Data records
---------------
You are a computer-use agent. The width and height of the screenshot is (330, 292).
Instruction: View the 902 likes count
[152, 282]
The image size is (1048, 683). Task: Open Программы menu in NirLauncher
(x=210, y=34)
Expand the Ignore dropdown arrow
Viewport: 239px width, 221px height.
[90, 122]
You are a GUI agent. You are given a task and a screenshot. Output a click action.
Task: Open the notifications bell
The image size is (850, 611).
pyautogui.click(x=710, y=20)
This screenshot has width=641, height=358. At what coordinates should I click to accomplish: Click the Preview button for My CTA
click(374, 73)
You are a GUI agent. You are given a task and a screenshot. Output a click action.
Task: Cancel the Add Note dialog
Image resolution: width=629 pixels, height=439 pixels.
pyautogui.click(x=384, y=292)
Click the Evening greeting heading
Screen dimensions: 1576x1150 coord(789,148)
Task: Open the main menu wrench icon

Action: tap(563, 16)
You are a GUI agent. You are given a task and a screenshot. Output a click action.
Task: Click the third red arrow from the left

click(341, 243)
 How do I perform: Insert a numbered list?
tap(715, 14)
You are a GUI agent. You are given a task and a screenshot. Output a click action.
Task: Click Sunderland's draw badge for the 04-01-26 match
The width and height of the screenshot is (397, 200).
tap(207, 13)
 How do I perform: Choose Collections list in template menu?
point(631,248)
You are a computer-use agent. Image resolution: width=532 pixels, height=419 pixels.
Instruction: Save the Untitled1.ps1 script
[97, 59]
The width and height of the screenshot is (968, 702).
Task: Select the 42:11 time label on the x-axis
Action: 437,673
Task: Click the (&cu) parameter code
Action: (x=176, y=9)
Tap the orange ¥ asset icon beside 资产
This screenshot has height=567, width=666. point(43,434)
---------------
**The problem**
Repeat all of the records above exactly as written.

**Answer space**
You are a computer-use agent. The width and height of the screenshot is (330, 292).
Instruction: View the 902 likes count
[152, 282]
The image size is (1048, 683). Task: Open Программы menu in NirLauncher
(x=210, y=34)
Expand the Ignore dropdown arrow
Viewport: 239px width, 221px height.
[90, 122]
You are a GUI agent. You are given a task and a screenshot. Output a click action.
Task: Open the notifications bell
The image size is (850, 611).
pyautogui.click(x=710, y=20)
This screenshot has width=641, height=358. At what coordinates should I click to accomplish: Click the Preview button for My CTA
click(374, 73)
You are a GUI agent. You are given a task and a screenshot. Output a click action.
Task: Cancel the Add Note dialog
Image resolution: width=629 pixels, height=439 pixels.
pyautogui.click(x=384, y=292)
Click the Evening greeting heading
Screen dimensions: 1576x1150 coord(789,148)
Task: Open the main menu wrench icon

Action: tap(563, 16)
You are a GUI agent. You are given a task and a screenshot. Output a click action.
Task: Click the third red arrow from the left

click(341, 243)
 How do I perform: Insert a numbered list?
tap(715, 14)
You are a GUI agent. You are given a task and a screenshot. Output a click action.
Task: Click Sunderland's draw badge for the 04-01-26 match
The width and height of the screenshot is (397, 200).
tap(207, 13)
 How do I perform: Choose Collections list in template menu?
point(631,248)
You are a computer-use agent. Image resolution: width=532 pixels, height=419 pixels.
Instruction: Save the Untitled1.ps1 script
[97, 59]
The width and height of the screenshot is (968, 702).
Task: Select the 42:11 time label on the x-axis
Action: 437,673
Task: Click the (&cu) parameter code
Action: (x=176, y=9)
Tap the orange ¥ asset icon beside 资产
This screenshot has height=567, width=666. point(43,434)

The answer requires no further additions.